◆ WORK TO COMPLETE
Go through the entries below and count the lines where "Ciasto" occurs. Give nothing but that number.

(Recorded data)
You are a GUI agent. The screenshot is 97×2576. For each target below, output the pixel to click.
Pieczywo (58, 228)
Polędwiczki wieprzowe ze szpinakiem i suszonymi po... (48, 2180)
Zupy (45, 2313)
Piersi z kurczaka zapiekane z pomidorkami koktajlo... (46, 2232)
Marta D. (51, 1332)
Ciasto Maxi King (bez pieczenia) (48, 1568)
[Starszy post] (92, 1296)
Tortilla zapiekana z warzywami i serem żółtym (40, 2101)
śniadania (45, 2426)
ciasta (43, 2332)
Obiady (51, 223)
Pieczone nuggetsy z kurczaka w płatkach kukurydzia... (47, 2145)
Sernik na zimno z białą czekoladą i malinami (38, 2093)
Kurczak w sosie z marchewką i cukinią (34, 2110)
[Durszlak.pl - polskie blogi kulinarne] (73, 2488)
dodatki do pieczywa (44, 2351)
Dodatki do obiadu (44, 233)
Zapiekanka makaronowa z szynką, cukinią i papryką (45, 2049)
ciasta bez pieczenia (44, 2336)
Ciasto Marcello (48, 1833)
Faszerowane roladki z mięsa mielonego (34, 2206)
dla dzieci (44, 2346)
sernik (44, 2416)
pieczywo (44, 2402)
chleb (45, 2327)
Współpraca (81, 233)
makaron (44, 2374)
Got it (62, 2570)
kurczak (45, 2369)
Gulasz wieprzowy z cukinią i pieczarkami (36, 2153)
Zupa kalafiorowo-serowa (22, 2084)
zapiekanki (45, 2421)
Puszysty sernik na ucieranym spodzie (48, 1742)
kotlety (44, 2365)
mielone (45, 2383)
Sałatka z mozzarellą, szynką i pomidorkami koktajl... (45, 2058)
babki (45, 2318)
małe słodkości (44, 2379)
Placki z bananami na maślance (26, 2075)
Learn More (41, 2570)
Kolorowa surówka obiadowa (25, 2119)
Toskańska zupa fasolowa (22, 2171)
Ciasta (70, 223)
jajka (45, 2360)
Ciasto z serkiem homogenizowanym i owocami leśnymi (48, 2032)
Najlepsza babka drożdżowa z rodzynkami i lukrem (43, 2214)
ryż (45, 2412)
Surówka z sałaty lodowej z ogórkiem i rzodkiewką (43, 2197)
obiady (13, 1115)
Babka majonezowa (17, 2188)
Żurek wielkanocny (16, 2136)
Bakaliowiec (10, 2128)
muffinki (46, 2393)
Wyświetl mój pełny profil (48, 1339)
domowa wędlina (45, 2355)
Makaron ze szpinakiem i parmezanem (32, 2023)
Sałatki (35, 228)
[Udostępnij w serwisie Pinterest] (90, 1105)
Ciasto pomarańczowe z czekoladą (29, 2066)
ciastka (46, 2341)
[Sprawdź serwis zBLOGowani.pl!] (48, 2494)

◆ TASK RESULT
4